Let me start from the beginning: My faith community began Lent this year by worshiping at common cathedral. Stop here: check out www.ecclesia-ministries.org. Common Cathedral is a church made up entirely of the homeless. It is a robust community, seeped in the gospel. During that first Lenten service Father Brian spoke about repentance. Initially, I wanted to flee the moment he uttered the word. My knee jerk reaction questioned his choice; shouldn’t he be speaking love to this group of marginalized people? Thankfully, I continued to listen to his faithful and loving words.
Father Brian reminded everyone gathered about the Lenten practice of repentance, why it was foundational in our faith journeys as we sought ever to grow closer to God. All things I had heard before. But then, he talked about Jessie Jackson Jr. He mentioned things most who had watched TV or read the papers knew: a Rolex watch, Michael Jackson’s fedora, corruption. Jackson apparently said to the presiding judge that he hoped people would remember him for the good he had done, instead of his “misuse” of campaign funds. And then the judge spoke powerful words to the corrupt politician: if he wanted to make things right, then Jackson needed to return the money.*
Wham! Repentance: Give back the money. Make things right. Sorry isn’t enough. Change.
I looked around me at the many faces that surrounded me that morning. I knew everyone in that crowd, from homeless to pastor to those in my own community, needed to repent of something. But I wasn’t thinking about the sort of repentance too often associated with an inability to live an “ideal” Christian life (whatever that is).

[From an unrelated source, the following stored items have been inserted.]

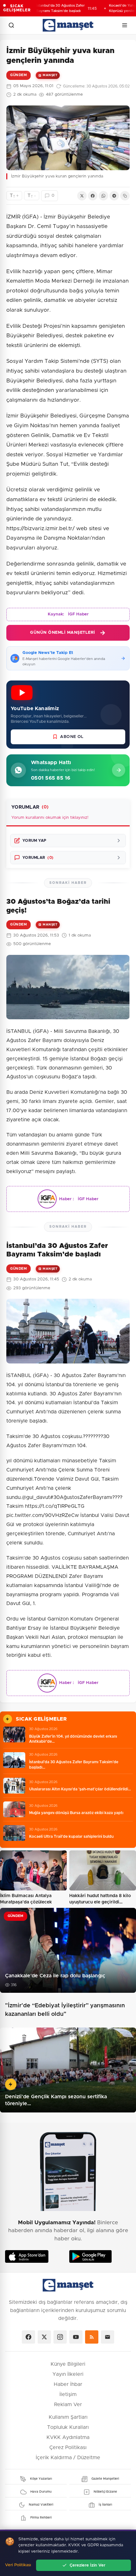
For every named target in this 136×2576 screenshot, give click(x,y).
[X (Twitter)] (44, 2337)
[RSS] (91, 2337)
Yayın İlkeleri (68, 2374)
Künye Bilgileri (68, 2364)
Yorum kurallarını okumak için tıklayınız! (50, 818)
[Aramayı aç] (11, 25)
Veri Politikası (18, 2565)
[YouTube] (76, 2337)
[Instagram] (60, 2337)
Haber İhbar (68, 2384)
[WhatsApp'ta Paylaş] (103, 196)
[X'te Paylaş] (82, 196)
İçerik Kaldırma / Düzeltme (68, 2457)
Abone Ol (71, 737)
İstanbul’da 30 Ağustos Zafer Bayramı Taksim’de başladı (46, 8)
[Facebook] (28, 2337)
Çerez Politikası (68, 2447)
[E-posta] (107, 2337)
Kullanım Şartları (68, 2417)
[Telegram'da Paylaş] (114, 196)
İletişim (68, 2394)
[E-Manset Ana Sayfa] (68, 25)
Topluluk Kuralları (68, 2427)
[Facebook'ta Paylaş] (92, 196)
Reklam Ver (68, 2404)
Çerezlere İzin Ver (87, 2565)
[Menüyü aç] (124, 25)
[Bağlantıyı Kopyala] (125, 196)
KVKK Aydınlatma (68, 2437)
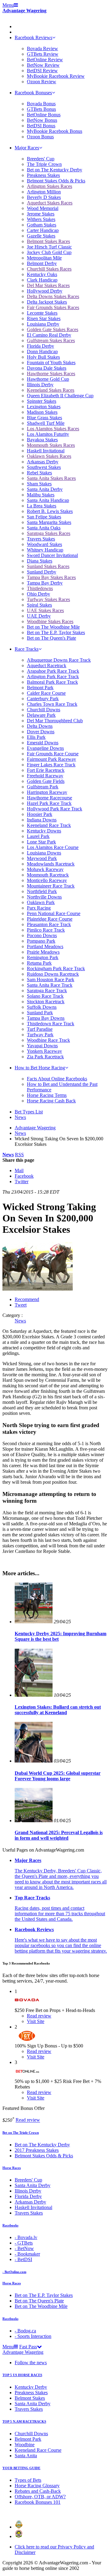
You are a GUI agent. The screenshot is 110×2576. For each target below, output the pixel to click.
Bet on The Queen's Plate (51, 638)
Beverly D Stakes (44, 197)
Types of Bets (28, 2480)
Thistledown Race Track (50, 1023)
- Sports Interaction (33, 2336)
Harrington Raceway (47, 792)
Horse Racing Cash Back (51, 1100)
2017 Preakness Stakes (37, 2150)
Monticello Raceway (47, 880)
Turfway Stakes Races (48, 599)
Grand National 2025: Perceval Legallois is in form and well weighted (59, 1835)
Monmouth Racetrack (48, 874)
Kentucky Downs (44, 830)
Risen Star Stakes (44, 318)
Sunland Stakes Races (48, 566)
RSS (19, 1154)
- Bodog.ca (25, 2330)
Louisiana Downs (44, 852)
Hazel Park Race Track (49, 803)
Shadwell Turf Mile (45, 423)
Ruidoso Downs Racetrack (53, 974)
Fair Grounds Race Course (53, 753)
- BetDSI (23, 2259)
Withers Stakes (41, 219)
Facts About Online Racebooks (57, 1078)
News (20, 1117)
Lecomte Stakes (42, 313)
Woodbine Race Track (48, 1040)
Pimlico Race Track (46, 930)
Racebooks (10, 2225)
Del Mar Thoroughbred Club (55, 720)
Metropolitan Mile (44, 257)
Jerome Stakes (40, 213)
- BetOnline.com (14, 2272)
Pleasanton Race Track (49, 924)
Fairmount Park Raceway (51, 759)
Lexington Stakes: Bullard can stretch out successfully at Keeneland (58, 1709)
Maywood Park (42, 858)
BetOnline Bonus (44, 114)
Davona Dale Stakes (46, 368)
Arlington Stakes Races (49, 186)
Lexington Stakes (44, 406)
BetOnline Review (45, 59)
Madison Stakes (42, 412)
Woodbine (25, 2444)
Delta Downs (40, 726)
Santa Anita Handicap (48, 500)
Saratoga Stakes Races (48, 533)
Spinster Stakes (41, 401)
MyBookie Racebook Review (56, 76)
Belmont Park (40, 687)
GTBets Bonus (41, 109)
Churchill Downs (43, 709)
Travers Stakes (41, 538)
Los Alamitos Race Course (53, 847)
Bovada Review (42, 48)
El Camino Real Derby (49, 335)
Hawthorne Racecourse (49, 797)
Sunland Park (40, 1012)
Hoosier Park (39, 814)
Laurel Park (38, 836)
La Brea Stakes (41, 505)
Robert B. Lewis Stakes (50, 511)
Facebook (24, 1176)
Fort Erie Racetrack (45, 770)
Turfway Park (40, 1034)
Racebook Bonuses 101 (38, 2502)
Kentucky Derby (31, 2387)
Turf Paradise (40, 1029)
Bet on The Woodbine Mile (53, 627)
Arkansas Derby (42, 461)
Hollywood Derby (44, 290)
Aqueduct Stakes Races (49, 202)
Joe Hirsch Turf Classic (49, 246)
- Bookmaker (27, 2253)
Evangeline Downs (45, 748)
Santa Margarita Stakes (49, 522)
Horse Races (11, 2168)
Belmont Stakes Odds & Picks (56, 180)
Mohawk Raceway (45, 869)
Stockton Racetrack (45, 1001)
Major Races (27, 147)
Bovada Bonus (41, 103)
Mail (19, 1170)
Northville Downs (44, 896)
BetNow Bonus (42, 120)
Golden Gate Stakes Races (52, 329)
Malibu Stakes (40, 494)
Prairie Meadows (43, 952)
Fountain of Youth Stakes (51, 362)
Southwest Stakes (44, 467)
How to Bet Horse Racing (40, 1067)
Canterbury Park (43, 698)
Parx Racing (39, 907)
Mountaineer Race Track (51, 885)
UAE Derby (39, 616)
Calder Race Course (46, 693)
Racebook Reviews (33, 37)
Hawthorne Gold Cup (48, 379)
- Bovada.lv (26, 2237)
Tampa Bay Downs (45, 1018)
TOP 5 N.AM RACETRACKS (24, 2421)
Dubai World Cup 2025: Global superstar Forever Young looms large (58, 1775)
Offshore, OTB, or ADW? (40, 2496)
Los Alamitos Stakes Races (53, 428)
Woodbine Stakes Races (50, 621)
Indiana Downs (42, 819)
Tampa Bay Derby (45, 582)
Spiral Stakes (39, 605)
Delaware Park (41, 715)
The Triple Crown (44, 164)
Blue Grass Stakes (44, 417)
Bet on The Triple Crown (20, 2132)
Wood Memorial (42, 208)
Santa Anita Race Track (49, 985)
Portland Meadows (45, 946)
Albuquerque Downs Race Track (59, 660)
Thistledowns (40, 588)
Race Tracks (26, 649)
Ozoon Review (41, 81)
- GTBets (24, 2242)
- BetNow (24, 2248)
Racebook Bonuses (33, 92)
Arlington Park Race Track (53, 676)
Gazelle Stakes (41, 235)
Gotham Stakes (41, 224)
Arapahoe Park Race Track (53, 671)
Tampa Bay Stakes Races (51, 577)
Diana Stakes (39, 560)
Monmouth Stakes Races (51, 445)
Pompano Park (41, 941)
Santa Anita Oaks (44, 527)
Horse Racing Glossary (37, 2485)
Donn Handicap (42, 351)
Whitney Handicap (45, 549)
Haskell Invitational (45, 450)
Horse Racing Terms (47, 1095)
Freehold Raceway (45, 775)
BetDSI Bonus (41, 125)
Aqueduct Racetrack (46, 665)
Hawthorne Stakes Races (51, 373)
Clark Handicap (42, 279)
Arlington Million (44, 191)
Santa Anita (26, 2455)
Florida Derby (40, 346)
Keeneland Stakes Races (50, 390)
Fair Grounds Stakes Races (53, 307)
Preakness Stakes (43, 175)
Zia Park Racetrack (45, 1056)
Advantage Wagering (24, 10)
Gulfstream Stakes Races (51, 340)
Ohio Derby (38, 593)
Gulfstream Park (42, 786)
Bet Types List (29, 1111)
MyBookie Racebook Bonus (54, 131)
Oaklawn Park (41, 902)
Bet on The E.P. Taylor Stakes (56, 632)
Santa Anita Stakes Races (51, 478)
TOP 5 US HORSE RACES (22, 2375)
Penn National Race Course (53, 913)
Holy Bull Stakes (43, 357)
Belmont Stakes (30, 2398)
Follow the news (31, 2362)
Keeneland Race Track (49, 825)
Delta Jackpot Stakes (47, 302)
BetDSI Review (42, 70)
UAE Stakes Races (45, 610)
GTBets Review (42, 54)
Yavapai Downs (42, 1045)
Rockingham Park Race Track (56, 968)
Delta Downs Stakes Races (53, 296)
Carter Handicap (43, 230)
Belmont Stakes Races (48, 241)
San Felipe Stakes (44, 516)
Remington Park (42, 957)
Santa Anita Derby (45, 489)
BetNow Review (43, 65)
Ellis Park (36, 737)
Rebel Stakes (39, 472)
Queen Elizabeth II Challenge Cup (60, 395)
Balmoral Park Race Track (52, 682)
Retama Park (39, 963)
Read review (28, 2120)
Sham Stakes (39, 483)
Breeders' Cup (40, 158)
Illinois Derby (40, 384)
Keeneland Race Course (38, 2450)
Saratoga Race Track (47, 990)
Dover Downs (40, 731)
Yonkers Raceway (44, 1051)
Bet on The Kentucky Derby (54, 169)
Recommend (27, 1299)
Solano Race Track (45, 996)
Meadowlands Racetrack (51, 863)
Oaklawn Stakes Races (49, 456)
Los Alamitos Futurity (48, 434)
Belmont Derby (42, 263)
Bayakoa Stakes (42, 439)
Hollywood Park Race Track (54, 808)
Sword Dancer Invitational (52, 555)
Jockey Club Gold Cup (49, 252)
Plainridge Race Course (49, 919)
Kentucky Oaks (42, 274)
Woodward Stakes (44, 544)
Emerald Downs (42, 742)
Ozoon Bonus (40, 136)
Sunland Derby (41, 571)
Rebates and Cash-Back (38, 2491)
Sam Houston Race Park (50, 979)
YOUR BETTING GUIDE (21, 2468)
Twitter (21, 1181)
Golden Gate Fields (45, 781)
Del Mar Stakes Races (48, 285)
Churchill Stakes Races (49, 268)
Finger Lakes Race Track (51, 764)
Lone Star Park (41, 841)
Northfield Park (42, 891)
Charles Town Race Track (52, 704)
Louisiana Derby (43, 324)
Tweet (21, 1304)
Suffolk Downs (42, 1007)
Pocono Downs (42, 935)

But a difficult, authentic repentance in which we recognize the brokenness to which we cling. The judge at Jackson’s trial was calling the politician beyond a cheap repentance of regret to the difficult repentance of change.
Against my knee jerk reactions, I have tried to practice some repentance this Lent. (Don’t look to me for any serious advice on this matter, I am still a novice). I have tried (being the operative word) to at least acknowledge my own brokenness. I have tried to move beyond sorry to acting differently first. I have tried to do the real work of spiritual change. I’m still clinging to my brokenness, but in some small way this Lent, I recognize more clearly how that brokenness gets in the way of my relationship with God and with others.
Repentance? I can get on board if we in the Christian tradition start talking about real change.
*I have looked tirelessly for the newspaper article that confirms this is what the judge said, but I cannot. This is only what I remember from Father Brian’s sermon. As many know, we hear what we need to hear in a sermon, not necessarily what is spoken. Father Brian allowed me to hear that morning that repentance is about change, not guilt or some old fashioned doctrine. Thank you Brian.
Rev. Abigail A Henrich (ehm!) is an ordained minister who earned her stripes at Princeton Theological Seminary and Colgate University. That said, Abby is really a mother-pastor-spouse who lives in a kinetic state of chaos as she moves from her many vocations: folding laundry, preaching, returning phone calls, sorting lunch boxes, answering e-mails, and occasionally thinking deep thoughts in the shower. Unabashedly she is a progressive Christian who believes some shaking up has got to happen in the church.